Never mind that, we need a Severe Mom Warning, because while I make myself dizzy and miserable with overheated household exertion, the kiddos undo my handiwork with equally committed effort. As in "Mooooommmm, you can't throw away that scrap of paper with old food stuck to it because It's Precious To Me," and "we NEED to upend this box of overpriced plastic building materials and play with it Right Now." I swear, I am transmogrifying into Molly Weasley. You know how usually women hear echoes of their mothers when they nag their kids? I sound exactly like Molly. "You could have DIED" - I've actually said that. I just need to start work on a couple of monogramed jumpers for Christmas and the transformation will be complete. In my defence, I must point out that my DD could give Fred and George a serious run for their money.
Every so often, I did have a little sit down with a glass of ice water and the twine.
I noticed the error in the early lace rounds.... early. And I did not rip at first, because the sensible, not-obsessive part of me pointed out that this was a prototype, and also a grocery bag made of TWINE, not handpainted baby camel tummy fur, and once the big tub of blueberries from the farmers market stains it irrevocably It Won't Matter. The slightly more neurotic aspect of my psyche pointed out that it is virtually certain that, while I am traipsing through Whistler looking oh-so-Bohemian-chic (yes, Charity is absolutely correct!) with the bottle of wine and the crusty artisanal bread and the plump aubergines nestled in my handknit grocery bag, someone will ask wherever did I get such a handsome and functional bag, and I will modestly admit to making it, and then they will look at it closely and ask "is it supposed to be all crooked at the bottom like that?" And I will be shamed beyond measure. So........
Now that I can spread it out flat, I notice that the centre bulges slightly in a nipplish sort of way, despite having followed the "doubling on rounds 2, 4, 8, 16 etc." rule.

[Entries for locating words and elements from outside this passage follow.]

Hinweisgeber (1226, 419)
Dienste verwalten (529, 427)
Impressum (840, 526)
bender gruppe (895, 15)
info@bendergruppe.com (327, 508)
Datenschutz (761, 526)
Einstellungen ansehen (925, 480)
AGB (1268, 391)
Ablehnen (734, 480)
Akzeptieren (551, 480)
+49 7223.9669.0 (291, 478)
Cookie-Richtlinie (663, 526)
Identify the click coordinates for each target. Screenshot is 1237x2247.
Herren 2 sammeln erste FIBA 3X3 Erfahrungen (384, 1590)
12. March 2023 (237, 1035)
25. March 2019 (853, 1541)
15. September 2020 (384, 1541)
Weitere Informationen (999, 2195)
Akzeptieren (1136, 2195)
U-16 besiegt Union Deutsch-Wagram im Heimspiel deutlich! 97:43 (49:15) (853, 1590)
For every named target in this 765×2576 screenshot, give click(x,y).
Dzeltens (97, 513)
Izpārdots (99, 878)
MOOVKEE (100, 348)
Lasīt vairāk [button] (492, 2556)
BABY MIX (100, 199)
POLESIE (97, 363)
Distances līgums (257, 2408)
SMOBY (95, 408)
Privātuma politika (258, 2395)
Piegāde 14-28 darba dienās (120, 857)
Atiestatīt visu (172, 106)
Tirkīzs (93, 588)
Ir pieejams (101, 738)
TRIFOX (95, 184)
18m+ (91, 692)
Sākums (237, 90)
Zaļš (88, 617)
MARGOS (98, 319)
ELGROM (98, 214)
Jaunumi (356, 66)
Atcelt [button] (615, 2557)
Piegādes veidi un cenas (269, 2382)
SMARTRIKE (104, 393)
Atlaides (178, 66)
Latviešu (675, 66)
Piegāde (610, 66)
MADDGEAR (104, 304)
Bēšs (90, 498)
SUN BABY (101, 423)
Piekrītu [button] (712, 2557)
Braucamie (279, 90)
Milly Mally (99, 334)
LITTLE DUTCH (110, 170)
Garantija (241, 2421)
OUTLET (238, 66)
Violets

I don't have to rip that section however, because it is an interesting exercise in three dimensional mathematical modelling, as opposed to the other, which was just a Grievous Error. Also, I'm sure a 4L jug of milk will block it out nicely.
----------------------------------
Thanks to all for the lovely compliments on the quilt blocks - I hope to get back to making more once we are settled. Regarding the roundabout tank - I fervently hope that LeeAnn's belief in the power of tallness to compensate for horizontal design features is justified. I have by no means given up on it, but I think I will set it aside for a few days, because in my present frame of mind I am likely to make the sort of mistakes which really will make me hate it forever. Hopefully I can bring myself to finish it before we move, because knitting projects take up an awful lot more space when they are still in progress.